TEXT SECTION.
╭──

Monthly Archives: May 2018


Over the years I’ve been involved in a number of major projects where U.S. or European companies have looked to transition work from their home countries to outsourced facilities in India.  The drivers behind these projects have been many and varied, but I suppose that cost reduction is always a major component of any such decision.  Personally, I’ve always thought there are a number of advantages above and beyond cost arbitrage but for many clients that’s their starting point.

If your main motivation for going through the transition process is cost then it stands to reason that you have to make the transition work efficiently or any imagined cost savings can be quickly eroded through well-documented problems such as high attrition rates and client dissatisfaction.  Cultural issues play a huge role in creating disconnects between the home teams and the India-based teams – but cultural issues are not the only challenge.

Another area which is fraught with difficulty is in the partner selection process.  Lots of clients have got a year or two down the line only to question their original choice of partner but are then loath to jump ship and go through the pain of transition for a second time – better the devil you know etc.

╰──

DATASET CONTENT.
╭──

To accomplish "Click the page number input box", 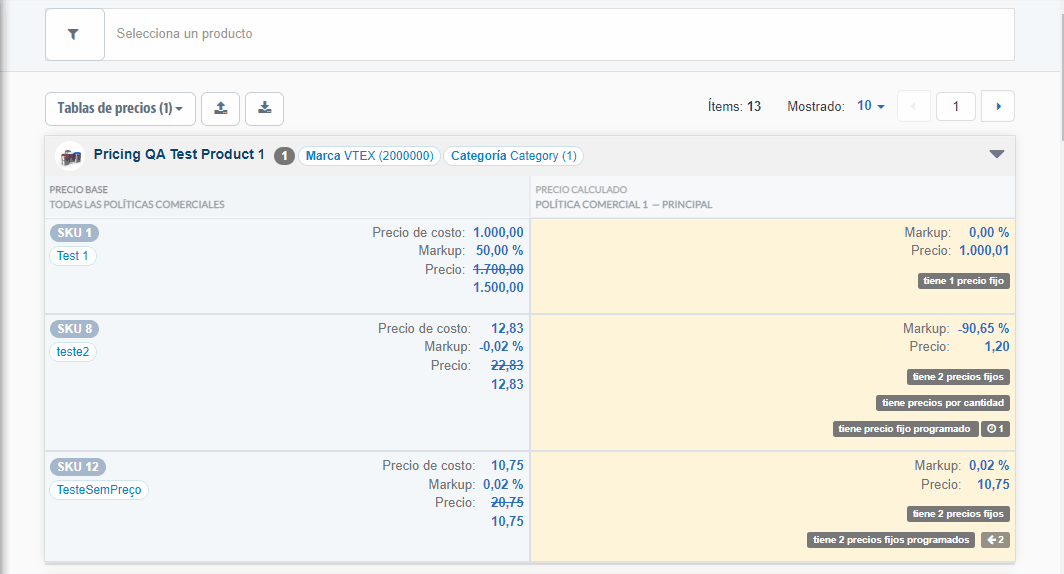I will (x=956, y=106).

╰──

TASKS TO COMPLETE.
1: Answer these questions from the text on moving work to India:
(a) What does the text say is always a major component of such a decision?
(b) Which two well-documented problems are named as able to erode cost savings?
(c) Besides cultural issues, what area does the text call fraught with difficulty?
2: Write the next part of the text on moving work to India, picking up after its last sentence.
The lines have no role in this exercise.

ANSWERS FOR EACH ITEM.
1:
(a) Cost reduction.
(b) High attrition rates and client dissatisfaction.
(c) The partner selection process.

2:
Based on our experience at Global Business Culture here are five issues you need to consider when selecting an outsourced partner in India.  The list is not exhaustive but it’s a good starting point:

The Tender Process: A western-led tender process will only get you so far in India.  I’ve seen situations where the responses to tender have led clients to the wrong supplier, in the wrong location, staffed by the wrong people.  ‘Do you have experience of the banking/insurance/automotive/pharma sectors?’    The answer will be ‘yes’.  People move company and position all the time in India and employees pick up experience across a wide range of sectors – but that knowledge can be quite superficial.

You need to effectively pre-qualify your tender short-list and the best way to do that is on the ground.  Start with a long list and whittle this down until you have three or four bona fide contenders and then, and only then, get on a plane and spend time with each of the candidates.  It should be as much about chemistry as it is about commercials.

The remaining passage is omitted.